Heute feiern wir ein Jahr ohne Krankenhaus. Das Blaulicht leuchtet nicht für uns. Hela ist aus ihren Klinikpyjamas ausgewachsen, mein Klinikpyjama habe ich entsorgt. Trotzdem schlägt mein Herz jedes Mal schneller, wenn ich das Martinshorn höre. Obwohl schon ein Jahr vergangen ist (und damit bald ein Fünftel des Lebens von unserem Sohn), meinte neulich Emil zu uns, als wir einen anderen Weg als sonst zu seiner Kita gefahren sind: „Ja, den Weg kenne ich schon. Den sind wir doch immer zum Krankenhaus gefahren, als Hela nicht atmen konnte.“ (Tatsächlich gab es zu dieser Zeit eine Umfahrung, die man auf dem Weg zur Klinik immer nehmen musste). Die Unruhe bleibt, denn wir können nie sicher sein, was die Epilepsie mit unserer Tochter noch vor hat. Scheinbar haben wir die Anfälle momentan im Griff und doch wissen wir, dass sich dies ganz schnell ändern kann.

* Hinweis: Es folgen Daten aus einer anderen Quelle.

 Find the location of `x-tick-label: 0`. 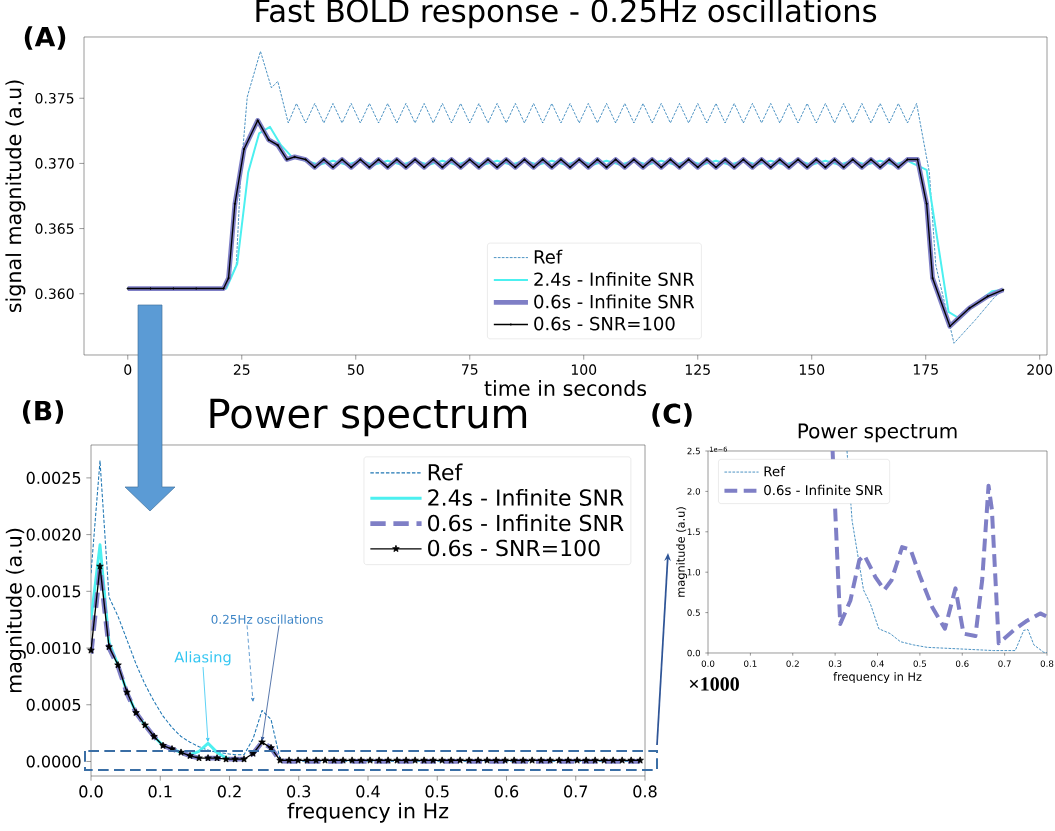

x-tick-label: 0 is located at coordinates (128, 370).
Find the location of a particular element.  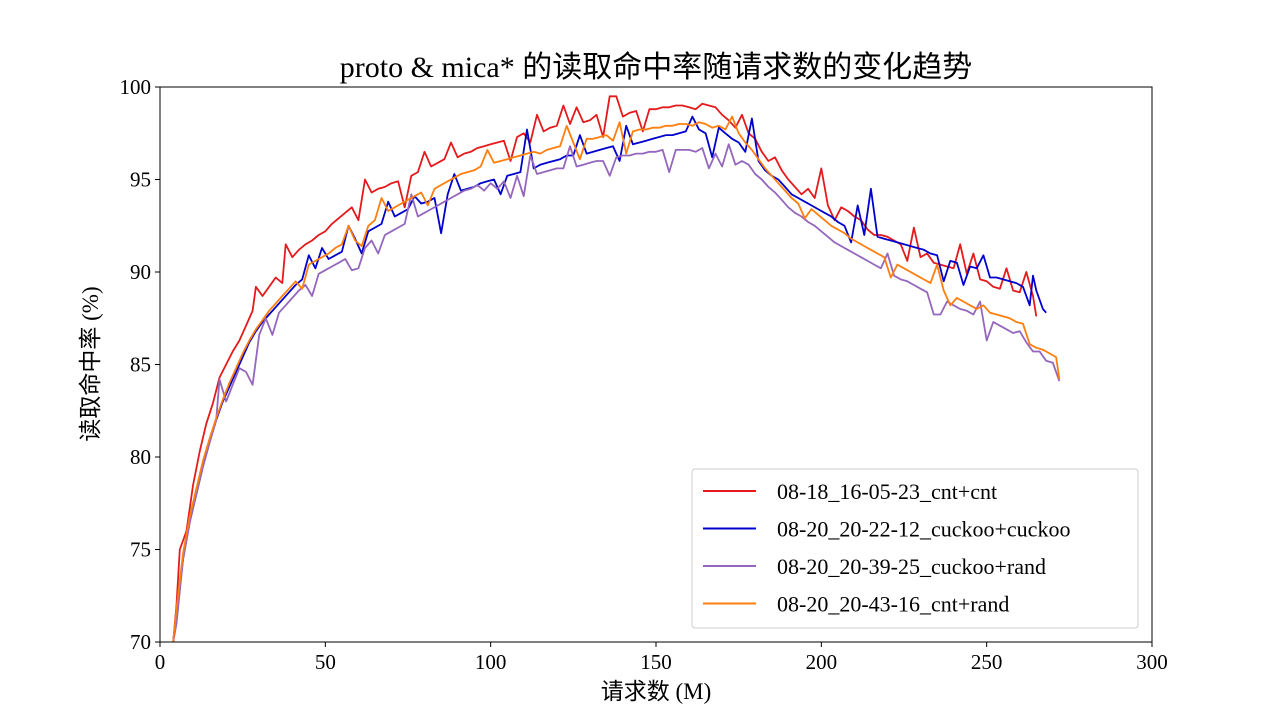

x-tick-label: 100 is located at coordinates (491, 662).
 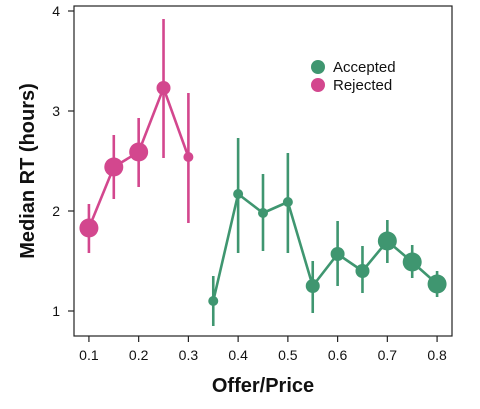 I want to click on x-tick-label: 0.5, so click(x=288, y=355).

Ich weiß nicht, ob dieser Beitrag je von einem Rettungssanitäter oder einem Notarzt gelesen wird. Trotzdem möchte ich an dieser Stelle anmerken, wie dankbar ich jedes Mal dafür war, dass der Rettungswagen innerhalb von wenigen Minuten kam. Das Wissen, dass man nicht allein gelassen wird, dass professionelle Abhilfe schnell kommt und dass man sich darauf verlassen kann, dass sie kommt, macht das Ganze zwar nicht einfach aber doch viel einfacher zu ertragen. Was bei uns zulande für selbstverständlich gilt, ist in vielen Teilen der Welt ein Luxus. Wie ist es, wenn der Krankenwagen über eine Stunde für die Anfahrt braucht, weil es einfach viel zu wenige Rettungswagen und Rettungsteams gibt? Wie ist es, wenn man ein Kind in schwerem Zustand selbst ins Krankenhaus fahren muss? Oder was macht man, wenn es weder ein Krankenhaus noch einen Arzt in der Nähe gibt? In diesem Sinne: DANKE!!! Ich hoffe wir sehen uns nie wieder.